Third, there are complexities involved with identifying required ROCs for restart at cells where true conditional cell execution is included in a process. To this end, in the above example where a user wishes to restart the process at a cell subsequent to a halt cell, when the operator selects the subsequent cell for restart, in order to identify the required ROCs associated with the selected cell, the PLC was programmed to virtually run the halted sequence to identify the required ROCs for restarting at the selected cell. This process usually required the PLC to start the virtual sequence in a known state by carrying out a virtual execution of a “home sequence” (i.e., a sequence that places the resources in a known state) before beginning virtual execution of the automatic sequence and continuing execution up to the point of the selected restart cell.
Unfortunately, in at least some cases virtual determination of required ROCs is severely complicated when a program includes multiple possible processing branches (i.e., one or more nested decision cells) as the virtual determination has to select which of two or more branches to assume while working its way through the process from the home sequence to the selected cell.
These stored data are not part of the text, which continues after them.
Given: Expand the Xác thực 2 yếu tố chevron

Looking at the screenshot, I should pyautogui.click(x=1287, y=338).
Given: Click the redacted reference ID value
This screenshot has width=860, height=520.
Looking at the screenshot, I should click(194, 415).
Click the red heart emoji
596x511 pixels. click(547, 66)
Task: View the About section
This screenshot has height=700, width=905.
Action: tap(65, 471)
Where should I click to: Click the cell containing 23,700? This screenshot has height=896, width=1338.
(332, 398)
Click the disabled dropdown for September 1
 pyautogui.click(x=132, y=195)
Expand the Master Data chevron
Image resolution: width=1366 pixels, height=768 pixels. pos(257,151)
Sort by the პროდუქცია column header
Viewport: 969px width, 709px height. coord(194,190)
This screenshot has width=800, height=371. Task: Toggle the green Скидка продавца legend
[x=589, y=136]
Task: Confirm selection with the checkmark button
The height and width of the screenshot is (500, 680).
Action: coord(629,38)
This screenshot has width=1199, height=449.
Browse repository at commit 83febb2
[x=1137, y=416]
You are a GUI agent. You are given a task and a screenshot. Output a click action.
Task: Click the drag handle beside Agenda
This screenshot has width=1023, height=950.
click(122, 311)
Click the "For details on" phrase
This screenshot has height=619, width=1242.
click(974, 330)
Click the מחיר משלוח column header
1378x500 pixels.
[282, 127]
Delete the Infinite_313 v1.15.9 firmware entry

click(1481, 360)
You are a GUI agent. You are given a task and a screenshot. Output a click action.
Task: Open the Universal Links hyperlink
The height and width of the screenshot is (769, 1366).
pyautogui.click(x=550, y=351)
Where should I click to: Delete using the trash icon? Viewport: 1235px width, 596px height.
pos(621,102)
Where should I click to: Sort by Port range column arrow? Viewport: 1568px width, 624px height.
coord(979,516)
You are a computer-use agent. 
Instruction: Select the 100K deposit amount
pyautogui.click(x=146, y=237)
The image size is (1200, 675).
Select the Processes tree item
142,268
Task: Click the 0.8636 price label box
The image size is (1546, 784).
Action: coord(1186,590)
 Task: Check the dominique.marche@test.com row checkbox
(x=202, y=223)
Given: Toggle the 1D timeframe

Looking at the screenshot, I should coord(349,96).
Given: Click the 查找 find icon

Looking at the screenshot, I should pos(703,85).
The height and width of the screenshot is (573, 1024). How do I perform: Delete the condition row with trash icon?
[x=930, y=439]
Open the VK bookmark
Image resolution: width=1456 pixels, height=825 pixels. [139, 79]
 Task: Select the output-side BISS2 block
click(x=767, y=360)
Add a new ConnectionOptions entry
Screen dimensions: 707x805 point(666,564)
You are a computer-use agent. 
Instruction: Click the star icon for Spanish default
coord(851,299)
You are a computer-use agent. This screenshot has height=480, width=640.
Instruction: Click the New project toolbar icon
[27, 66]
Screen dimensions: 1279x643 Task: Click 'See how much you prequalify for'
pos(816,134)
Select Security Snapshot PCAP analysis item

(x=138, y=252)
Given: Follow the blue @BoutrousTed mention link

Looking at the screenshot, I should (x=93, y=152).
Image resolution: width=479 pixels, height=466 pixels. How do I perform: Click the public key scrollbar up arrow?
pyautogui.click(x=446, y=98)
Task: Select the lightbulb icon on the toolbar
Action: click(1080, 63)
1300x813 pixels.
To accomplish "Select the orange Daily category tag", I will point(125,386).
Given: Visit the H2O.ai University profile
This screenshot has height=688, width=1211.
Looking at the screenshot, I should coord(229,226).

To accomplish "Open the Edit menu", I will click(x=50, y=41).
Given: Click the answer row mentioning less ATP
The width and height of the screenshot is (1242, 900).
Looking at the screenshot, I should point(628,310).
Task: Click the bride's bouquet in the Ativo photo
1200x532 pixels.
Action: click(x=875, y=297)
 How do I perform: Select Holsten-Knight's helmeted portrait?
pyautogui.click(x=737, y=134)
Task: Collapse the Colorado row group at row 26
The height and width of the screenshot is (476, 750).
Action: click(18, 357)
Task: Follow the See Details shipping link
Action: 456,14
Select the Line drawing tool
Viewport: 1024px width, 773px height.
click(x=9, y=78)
The complexity of the decision regarding which of two or more processing branches to assume is exacerbated in the case of relatively newer control processes where branch decisions can be made on the basis of many different factors including, among others, status of assemblies both locally located and located at remote stations, simple Boolean expressions, logical mathematical operations and other factors that cannot be automatically simulated during the virtual cell execution. For instance, in the case of a decision cell where first and second branches are performed when first and second conditions occur at a remote station, respectively, if neither the first nor the second conditions exist at the remote station when the decision cell is virtually performed, the virtual processing to identify the required restart ROCs will fail to execute past the decision cell and the attempt to generate an error stack will fail.
Thus, it would be advantageous to have a system wherein non-critical restarting processes are supported at least in part by other than the PLC, where both parallel processing and an MSR feature are supported in a system that enables true parallel and conditional cell execution and where decision cell errors that could occur during virtual cell execution due to insufficient knowledge about factors associated with the decision cells are avoided.